Task prompt :: Only the lines below starting at the one that contains "Instruction: Click the red" and ending at the one that contains "Given: Select the" are to be reproduced, exactly and with both ends kept.

Task material ::
------------------------

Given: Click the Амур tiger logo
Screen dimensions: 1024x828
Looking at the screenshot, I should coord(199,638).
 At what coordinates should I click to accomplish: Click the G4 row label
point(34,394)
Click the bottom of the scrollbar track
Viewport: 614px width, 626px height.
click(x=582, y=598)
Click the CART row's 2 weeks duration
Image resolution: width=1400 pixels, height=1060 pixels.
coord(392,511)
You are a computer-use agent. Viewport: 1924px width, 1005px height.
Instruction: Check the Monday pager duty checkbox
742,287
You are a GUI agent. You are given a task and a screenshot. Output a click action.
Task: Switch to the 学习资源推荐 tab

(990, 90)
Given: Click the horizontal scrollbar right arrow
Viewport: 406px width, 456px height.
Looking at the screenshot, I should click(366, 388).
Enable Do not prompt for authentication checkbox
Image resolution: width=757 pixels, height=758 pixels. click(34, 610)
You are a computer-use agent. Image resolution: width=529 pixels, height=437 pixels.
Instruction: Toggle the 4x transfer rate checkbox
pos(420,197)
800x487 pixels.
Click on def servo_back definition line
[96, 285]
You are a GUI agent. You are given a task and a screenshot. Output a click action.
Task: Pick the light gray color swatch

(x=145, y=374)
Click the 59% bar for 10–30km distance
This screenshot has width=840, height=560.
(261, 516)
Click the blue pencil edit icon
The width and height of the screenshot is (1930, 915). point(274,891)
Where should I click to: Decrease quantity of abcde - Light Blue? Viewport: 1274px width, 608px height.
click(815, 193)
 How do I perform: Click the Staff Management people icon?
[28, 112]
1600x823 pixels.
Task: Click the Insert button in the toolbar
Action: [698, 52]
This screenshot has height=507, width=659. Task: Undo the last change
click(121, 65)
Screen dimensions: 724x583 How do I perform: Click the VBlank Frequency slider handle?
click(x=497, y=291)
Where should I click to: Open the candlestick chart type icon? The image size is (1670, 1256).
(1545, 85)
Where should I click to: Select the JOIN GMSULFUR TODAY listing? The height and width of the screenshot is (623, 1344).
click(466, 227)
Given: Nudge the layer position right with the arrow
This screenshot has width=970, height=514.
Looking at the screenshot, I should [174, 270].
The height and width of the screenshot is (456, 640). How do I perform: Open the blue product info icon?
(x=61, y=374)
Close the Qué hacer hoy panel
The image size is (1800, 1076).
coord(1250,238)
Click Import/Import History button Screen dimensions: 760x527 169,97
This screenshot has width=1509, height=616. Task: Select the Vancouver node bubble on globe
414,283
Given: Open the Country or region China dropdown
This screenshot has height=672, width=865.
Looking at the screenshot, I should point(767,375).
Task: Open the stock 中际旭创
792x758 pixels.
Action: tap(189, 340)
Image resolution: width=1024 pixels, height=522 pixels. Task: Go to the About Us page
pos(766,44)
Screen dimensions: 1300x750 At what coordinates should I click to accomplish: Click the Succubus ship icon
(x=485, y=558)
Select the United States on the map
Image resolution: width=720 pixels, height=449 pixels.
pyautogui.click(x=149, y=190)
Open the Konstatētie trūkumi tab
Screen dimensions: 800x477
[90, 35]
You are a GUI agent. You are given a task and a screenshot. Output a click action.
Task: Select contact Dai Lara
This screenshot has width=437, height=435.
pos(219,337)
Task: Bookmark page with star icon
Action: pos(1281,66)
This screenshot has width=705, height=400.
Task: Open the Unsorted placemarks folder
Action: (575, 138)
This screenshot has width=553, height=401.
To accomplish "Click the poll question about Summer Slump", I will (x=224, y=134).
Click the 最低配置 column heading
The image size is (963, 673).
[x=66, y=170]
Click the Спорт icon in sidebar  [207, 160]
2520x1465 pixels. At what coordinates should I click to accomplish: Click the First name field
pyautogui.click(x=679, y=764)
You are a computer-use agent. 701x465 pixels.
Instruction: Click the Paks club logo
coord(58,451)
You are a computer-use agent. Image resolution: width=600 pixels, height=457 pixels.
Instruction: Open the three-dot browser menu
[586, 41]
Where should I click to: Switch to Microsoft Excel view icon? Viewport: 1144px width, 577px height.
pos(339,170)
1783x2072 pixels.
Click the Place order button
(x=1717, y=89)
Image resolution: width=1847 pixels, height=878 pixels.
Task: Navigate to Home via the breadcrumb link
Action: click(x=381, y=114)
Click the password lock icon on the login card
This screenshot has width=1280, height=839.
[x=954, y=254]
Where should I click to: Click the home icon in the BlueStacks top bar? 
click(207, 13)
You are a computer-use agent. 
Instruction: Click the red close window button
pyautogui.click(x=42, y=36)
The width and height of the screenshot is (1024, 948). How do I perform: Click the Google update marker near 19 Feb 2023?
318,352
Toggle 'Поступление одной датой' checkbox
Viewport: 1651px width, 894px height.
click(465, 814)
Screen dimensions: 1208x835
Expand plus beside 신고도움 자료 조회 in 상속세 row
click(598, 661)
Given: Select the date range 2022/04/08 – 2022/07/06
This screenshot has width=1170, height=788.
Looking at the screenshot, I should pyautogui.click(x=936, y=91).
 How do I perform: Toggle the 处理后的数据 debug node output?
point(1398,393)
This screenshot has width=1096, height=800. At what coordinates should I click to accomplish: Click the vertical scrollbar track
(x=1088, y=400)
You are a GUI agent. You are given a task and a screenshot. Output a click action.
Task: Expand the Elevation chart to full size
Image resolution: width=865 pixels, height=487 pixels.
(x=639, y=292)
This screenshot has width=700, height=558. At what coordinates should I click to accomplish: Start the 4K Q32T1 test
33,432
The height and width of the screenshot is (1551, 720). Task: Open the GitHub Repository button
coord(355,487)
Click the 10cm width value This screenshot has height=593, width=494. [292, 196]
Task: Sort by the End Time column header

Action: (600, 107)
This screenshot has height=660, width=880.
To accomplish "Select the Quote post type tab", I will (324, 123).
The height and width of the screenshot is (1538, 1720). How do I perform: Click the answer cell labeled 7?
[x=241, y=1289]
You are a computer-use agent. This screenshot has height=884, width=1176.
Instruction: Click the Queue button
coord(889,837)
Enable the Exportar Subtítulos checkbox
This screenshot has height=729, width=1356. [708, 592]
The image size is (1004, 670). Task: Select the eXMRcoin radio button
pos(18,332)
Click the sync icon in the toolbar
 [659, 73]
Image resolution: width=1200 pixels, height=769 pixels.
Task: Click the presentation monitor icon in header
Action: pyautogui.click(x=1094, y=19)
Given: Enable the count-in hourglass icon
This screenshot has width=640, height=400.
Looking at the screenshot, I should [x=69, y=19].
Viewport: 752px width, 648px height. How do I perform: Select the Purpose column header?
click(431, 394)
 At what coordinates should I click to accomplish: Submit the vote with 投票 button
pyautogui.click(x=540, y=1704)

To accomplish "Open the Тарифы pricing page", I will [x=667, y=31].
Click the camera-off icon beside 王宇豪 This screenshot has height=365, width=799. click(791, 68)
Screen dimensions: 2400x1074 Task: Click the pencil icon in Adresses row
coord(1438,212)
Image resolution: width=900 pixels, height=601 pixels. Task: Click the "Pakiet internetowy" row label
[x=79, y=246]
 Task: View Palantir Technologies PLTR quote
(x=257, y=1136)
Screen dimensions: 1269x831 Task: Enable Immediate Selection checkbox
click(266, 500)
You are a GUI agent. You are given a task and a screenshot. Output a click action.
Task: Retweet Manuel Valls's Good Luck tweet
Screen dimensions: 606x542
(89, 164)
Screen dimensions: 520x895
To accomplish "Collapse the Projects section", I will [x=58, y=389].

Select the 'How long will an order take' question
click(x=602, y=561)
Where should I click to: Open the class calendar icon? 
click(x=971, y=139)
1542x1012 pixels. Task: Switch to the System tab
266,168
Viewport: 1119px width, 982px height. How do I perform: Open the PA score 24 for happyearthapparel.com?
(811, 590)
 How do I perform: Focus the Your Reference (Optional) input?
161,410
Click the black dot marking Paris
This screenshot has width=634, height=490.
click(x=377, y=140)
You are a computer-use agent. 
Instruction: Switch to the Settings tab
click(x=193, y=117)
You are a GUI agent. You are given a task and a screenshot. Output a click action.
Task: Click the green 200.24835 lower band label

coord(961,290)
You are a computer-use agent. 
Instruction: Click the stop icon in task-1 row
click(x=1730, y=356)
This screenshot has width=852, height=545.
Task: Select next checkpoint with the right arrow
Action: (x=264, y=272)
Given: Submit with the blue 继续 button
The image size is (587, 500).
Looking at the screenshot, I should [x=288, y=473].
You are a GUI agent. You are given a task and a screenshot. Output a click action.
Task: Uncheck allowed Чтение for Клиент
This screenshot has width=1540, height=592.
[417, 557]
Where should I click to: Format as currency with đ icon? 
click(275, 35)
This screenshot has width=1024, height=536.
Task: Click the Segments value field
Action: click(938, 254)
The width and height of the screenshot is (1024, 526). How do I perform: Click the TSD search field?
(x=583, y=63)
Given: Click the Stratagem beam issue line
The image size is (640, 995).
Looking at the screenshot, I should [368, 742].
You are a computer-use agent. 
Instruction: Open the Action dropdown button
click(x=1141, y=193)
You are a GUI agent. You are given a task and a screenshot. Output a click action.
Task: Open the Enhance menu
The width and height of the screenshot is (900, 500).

------------------------

Answer section ::
Instruction: Click the red close window button
pyautogui.click(x=42, y=36)
The width and height of the screenshot is (1024, 948). How do I perform: Click the Google update marker near 19 Feb 2023?
318,352
Toggle 'Поступление одной датой' checkbox
Viewport: 1651px width, 894px height.
click(465, 814)
Screen dimensions: 1208x835
Expand plus beside 신고도움 자료 조회 in 상속세 row
click(598, 661)
Given: Select the date range 2022/04/08 – 2022/07/06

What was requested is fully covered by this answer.